THE PROBLEM — Please output every record exactly, keeping each line as it is.

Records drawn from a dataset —
Start of Block
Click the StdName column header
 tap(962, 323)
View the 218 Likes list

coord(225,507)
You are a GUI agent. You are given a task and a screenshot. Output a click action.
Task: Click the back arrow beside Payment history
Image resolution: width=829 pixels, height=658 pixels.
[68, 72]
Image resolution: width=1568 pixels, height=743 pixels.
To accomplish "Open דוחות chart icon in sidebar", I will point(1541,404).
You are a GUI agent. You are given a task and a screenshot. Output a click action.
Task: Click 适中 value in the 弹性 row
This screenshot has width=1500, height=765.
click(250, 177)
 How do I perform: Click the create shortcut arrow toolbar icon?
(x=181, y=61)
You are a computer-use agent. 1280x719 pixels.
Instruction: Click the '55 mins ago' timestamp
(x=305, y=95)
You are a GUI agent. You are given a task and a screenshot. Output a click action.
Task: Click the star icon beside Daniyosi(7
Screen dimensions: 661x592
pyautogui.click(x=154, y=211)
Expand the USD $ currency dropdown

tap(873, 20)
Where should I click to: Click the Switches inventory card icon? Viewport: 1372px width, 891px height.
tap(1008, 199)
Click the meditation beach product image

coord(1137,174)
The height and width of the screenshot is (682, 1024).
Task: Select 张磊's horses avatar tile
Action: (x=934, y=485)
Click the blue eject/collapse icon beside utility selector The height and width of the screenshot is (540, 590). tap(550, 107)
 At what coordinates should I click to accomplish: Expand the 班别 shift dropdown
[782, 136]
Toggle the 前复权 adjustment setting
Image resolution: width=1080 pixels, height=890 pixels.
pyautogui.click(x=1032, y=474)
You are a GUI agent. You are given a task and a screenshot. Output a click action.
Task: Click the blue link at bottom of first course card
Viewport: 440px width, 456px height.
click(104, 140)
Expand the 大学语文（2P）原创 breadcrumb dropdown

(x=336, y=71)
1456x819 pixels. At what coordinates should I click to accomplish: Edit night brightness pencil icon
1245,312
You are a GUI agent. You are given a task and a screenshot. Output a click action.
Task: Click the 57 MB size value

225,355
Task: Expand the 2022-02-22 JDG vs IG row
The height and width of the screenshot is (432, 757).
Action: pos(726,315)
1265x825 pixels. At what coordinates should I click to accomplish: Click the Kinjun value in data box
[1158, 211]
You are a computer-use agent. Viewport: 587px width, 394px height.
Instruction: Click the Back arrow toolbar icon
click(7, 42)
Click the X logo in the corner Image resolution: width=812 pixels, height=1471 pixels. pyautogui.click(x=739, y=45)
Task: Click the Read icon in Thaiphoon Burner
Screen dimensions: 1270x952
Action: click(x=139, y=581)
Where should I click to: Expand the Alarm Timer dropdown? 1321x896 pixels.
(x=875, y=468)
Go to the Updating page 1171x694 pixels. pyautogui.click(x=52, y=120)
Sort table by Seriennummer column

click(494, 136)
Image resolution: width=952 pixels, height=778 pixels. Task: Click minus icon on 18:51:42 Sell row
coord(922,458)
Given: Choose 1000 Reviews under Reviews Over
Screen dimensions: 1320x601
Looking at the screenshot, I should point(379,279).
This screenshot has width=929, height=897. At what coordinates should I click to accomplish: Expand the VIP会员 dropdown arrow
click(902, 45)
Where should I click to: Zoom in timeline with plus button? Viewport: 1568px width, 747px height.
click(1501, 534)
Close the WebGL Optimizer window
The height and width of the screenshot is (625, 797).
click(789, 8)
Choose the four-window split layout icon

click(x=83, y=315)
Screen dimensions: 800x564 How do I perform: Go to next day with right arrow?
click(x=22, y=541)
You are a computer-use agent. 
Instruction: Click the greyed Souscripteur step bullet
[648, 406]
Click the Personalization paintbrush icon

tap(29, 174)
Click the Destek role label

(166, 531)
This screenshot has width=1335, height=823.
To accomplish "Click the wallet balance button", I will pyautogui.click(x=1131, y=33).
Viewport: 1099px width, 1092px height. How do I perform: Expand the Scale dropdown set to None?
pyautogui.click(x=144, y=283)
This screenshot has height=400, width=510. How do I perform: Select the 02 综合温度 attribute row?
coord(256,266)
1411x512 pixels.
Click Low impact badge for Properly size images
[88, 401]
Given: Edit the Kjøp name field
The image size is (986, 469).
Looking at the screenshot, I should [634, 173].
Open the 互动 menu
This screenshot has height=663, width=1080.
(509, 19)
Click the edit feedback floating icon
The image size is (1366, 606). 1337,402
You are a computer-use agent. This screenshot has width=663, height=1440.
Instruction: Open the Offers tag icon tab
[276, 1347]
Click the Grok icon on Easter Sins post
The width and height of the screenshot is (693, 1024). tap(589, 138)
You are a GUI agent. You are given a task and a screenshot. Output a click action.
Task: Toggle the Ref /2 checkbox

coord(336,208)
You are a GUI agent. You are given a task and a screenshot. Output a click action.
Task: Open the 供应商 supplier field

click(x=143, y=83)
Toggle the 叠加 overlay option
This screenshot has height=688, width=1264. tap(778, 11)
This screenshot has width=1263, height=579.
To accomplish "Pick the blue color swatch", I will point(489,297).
End of Block
WRITTEN ANSWER —
Click the StdName column header
 tap(962, 323)
View the 218 Likes list

coord(225,507)
You are a GUI agent. You are given a task and a screenshot. Output a click action.
Task: Click the back arrow beside Payment history
Image resolution: width=829 pixels, height=658 pixels.
[68, 72]
Image resolution: width=1568 pixels, height=743 pixels.
To accomplish "Open דוחות chart icon in sidebar", I will point(1541,404).
You are a GUI agent. You are given a task and a screenshot. Output a click action.
Task: Click 适中 value in the 弹性 row
This screenshot has width=1500, height=765.
click(250, 177)
 How do I perform: Click the create shortcut arrow toolbar icon?
(x=181, y=61)
You are a computer-use agent. 1280x719 pixels.
Instruction: Click the '55 mins ago' timestamp
(x=305, y=95)
You are a GUI agent. You are given a task and a screenshot. Output a click action.
Task: Click the star icon beside Daniyosi(7
Screen dimensions: 661x592
pyautogui.click(x=154, y=211)
Expand the USD $ currency dropdown

tap(873, 20)
Where should I click to: Click the Switches inventory card icon? Viewport: 1372px width, 891px height.
tap(1008, 199)
Click the meditation beach product image

coord(1137,174)
The height and width of the screenshot is (682, 1024).
Task: Select 张磊's horses avatar tile
Action: (x=934, y=485)
Click the blue eject/collapse icon beside utility selector The height and width of the screenshot is (540, 590). tap(550, 107)
 At what coordinates should I click to accomplish: Expand the 班别 shift dropdown
[782, 136]
Toggle the 前复权 adjustment setting
Image resolution: width=1080 pixels, height=890 pixels.
pyautogui.click(x=1032, y=474)
You are a GUI agent. You are given a task and a screenshot. Output a click action.
Task: Click the blue link at bottom of first course card
Viewport: 440px width, 456px height.
click(104, 140)
Expand the 大学语文（2P）原创 breadcrumb dropdown

(x=336, y=71)
1456x819 pixels. At what coordinates should I click to accomplish: Edit night brightness pencil icon
1245,312
You are a GUI agent. You are given a task and a screenshot. Output a click action.
Task: Click the 57 MB size value

225,355
Task: Expand the 2022-02-22 JDG vs IG row
The height and width of the screenshot is (432, 757).
Action: pos(726,315)
1265x825 pixels. At what coordinates should I click to accomplish: Click the Kinjun value in data box
[1158, 211]
You are a computer-use agent. Viewport: 587px width, 394px height.
Instruction: Click the Back arrow toolbar icon
click(7, 42)
Click the X logo in the corner Image resolution: width=812 pixels, height=1471 pixels. pyautogui.click(x=739, y=45)
Task: Click the Read icon in Thaiphoon Burner
Screen dimensions: 1270x952
Action: click(x=139, y=581)
Where should I click to: Expand the Alarm Timer dropdown? 1321x896 pixels.
(x=875, y=468)
Go to the Updating page 1171x694 pixels. pyautogui.click(x=52, y=120)
Sort table by Seriennummer column

click(494, 136)
Image resolution: width=952 pixels, height=778 pixels. Task: Click minus icon on 18:51:42 Sell row
coord(922,458)
Given: Choose 1000 Reviews under Reviews Over
Screen dimensions: 1320x601
Looking at the screenshot, I should point(379,279).
This screenshot has width=929, height=897. At what coordinates should I click to accomplish: Expand the VIP会员 dropdown arrow
click(902, 45)
Where should I click to: Zoom in timeline with plus button? Viewport: 1568px width, 747px height.
click(1501, 534)
Close the WebGL Optimizer window
The height and width of the screenshot is (625, 797).
click(789, 8)
Choose the four-window split layout icon

click(x=83, y=315)
Screen dimensions: 800x564 How do I perform: Go to next day with right arrow?
click(x=22, y=541)
You are a computer-use agent. 
Instruction: Click the greyed Souscripteur step bullet
[648, 406]
Click the Personalization paintbrush icon

tap(29, 174)
Click the Destek role label

(166, 531)
This screenshot has width=1335, height=823.
To accomplish "Click the wallet balance button", I will pyautogui.click(x=1131, y=33).
Viewport: 1099px width, 1092px height. How do I perform: Expand the Scale dropdown set to None?
pyautogui.click(x=144, y=283)
This screenshot has height=400, width=510. How do I perform: Select the 02 综合温度 attribute row?
coord(256,266)
1411x512 pixels.
Click Low impact badge for Properly size images
[88, 401]
Given: Edit the Kjøp name field
The image size is (986, 469).
Looking at the screenshot, I should [634, 173].
Open the 互动 menu
This screenshot has height=663, width=1080.
(509, 19)
Click the edit feedback floating icon
The image size is (1366, 606). 1337,402
You are a computer-use agent. This screenshot has width=663, height=1440.
Instruction: Open the Offers tag icon tab
[276, 1347]
Click the Grok icon on Easter Sins post
The width and height of the screenshot is (693, 1024). tap(589, 138)
You are a GUI agent. You are given a task and a screenshot. Output a click action.
Task: Toggle the Ref /2 checkbox

coord(336,208)
You are a GUI agent. You are given a task and a screenshot. Output a click action.
Task: Open the 供应商 supplier field

click(x=143, y=83)
Toggle the 叠加 overlay option
This screenshot has height=688, width=1264. tap(778, 11)
This screenshot has width=1263, height=579.
To accomplish "Pick the blue color swatch", I will point(489,297).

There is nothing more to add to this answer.